_Work instruction_: Extend the news article below about the search for genes behind intelligence, starting right after its last sentence.
** Text excerpt follows **
BOSTON -- Couples who have dreamed that genetic research might enable them to produce little Einsteins should put that expectation on hold indefinitely, experts said Sunday at a meeting of the American Association for the Advancement of Science.
Despite widespread predictions that parents would use new genetic tools to select for smarter children, scientists haven't been able to identify genes that would tell whether a child is going to be highly intelligent, said Matthew McGue, a University of Minnesota psychology professor who specializes in IQ studies.
Some genes that play a role in
mental retardation have been isolated, he said. But McGue and other experts
in behavioral genetics said researchers are finding the genes that influence
overall intelligence and behavior to be more elusive and complex than had
been expected a few years ago.
Dozens of genes work together to influence intelligence, it now appears, much like an orchestra playing a difficult score. Scientists are giving up on earlier hopes for finding one or two prominent soloists, said Jonathan Beckwith, a professor of microbiology and medical genetics at Harvard Medical School.
In terms of identifying all of the significant players, "putting together the full orchestra is way, way off". he said.
Even if that were done, he said, "being able to safely fiddle around with that many genes is unimaginable"
Behavior geneticists should take some of the blame, Beckwith said, for having created simplistic expectations that it would be easy to find a few genes that could explain intelligence and behavior.
The contagious enthusiasm for gene hunting that dominates so much scientific research today obscured some important points in the longstanding nature-nurture arguments about intelligence and behavior, several experts said.
Beyond science circles, the media and policymakers have been too quick to generalize results from preliminary research findings, they said.
About 150 genes and regions on chromosomes have been identified in studies as possibly influencing cognitive ability, McGue said.
"None of these are unequivocal at this point"; he said.
The failure to pinpoint genes doesn't diminish their importance for understanding intelligence, McGue said.
The classic yardstick for genetic effects -- comparative studies of twins reared apart and together -- suggests that genetic factors explain about half of the variation on IQ tests.
But parents need not feel like passive players in the shaping of a child's intelligence because a home environment could even out some of the differences in natural intelligence. Studies of children placed in stimulating and encouraging adoptive homes show that such an environment can help improve IQ, McGue said. And the opposite environment could suppress some natural potential.
** End of Text excerpt **
** Exercise data follows **
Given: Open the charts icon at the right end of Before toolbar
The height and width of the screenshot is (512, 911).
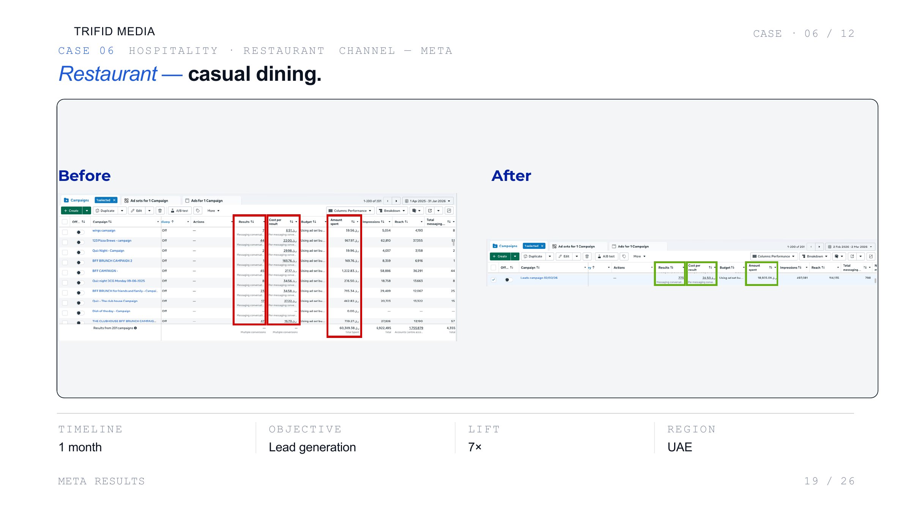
** End of Exercise data **
_Answer box_:
Factors outside the home make a difference too. IQs have risen phenomenally over the past half-century, McGue said.
"What we all suspected when we were growing up and arguing with our parents is that we are getting smarter", he said.
It turns out that that is true, at least on a large scale. "The population is getting smarter at a remarkable rate if we are to believe IQ tests"; he said.
Average IQs have risen between 3 and 5 points a decade in several countries, he said.
The reason could be the same reason that people have grown taller during the same time span: improvements in nutrition and health care.
McGue credited an improved education system, too. It wasn't until the 1950s that most adults were able to graduate from high school and share their intellectual gains with their children, he said, and that apparently makes a difference.
McGue also speculated that IQ is influenced by the fact that people increasingly use their brains for work and play in a technologically and intellectually demanding environment.
"Day in and day out being exposed to that intellectual challenge, I think, does actually result in increases in IQ", he said.
Of course, the collective gain could be small comfort for ambitious parents who want their children to stand out intellectually. It leaves them, essentially, in the proverbial Lake Wobegon, where all of the children are above average.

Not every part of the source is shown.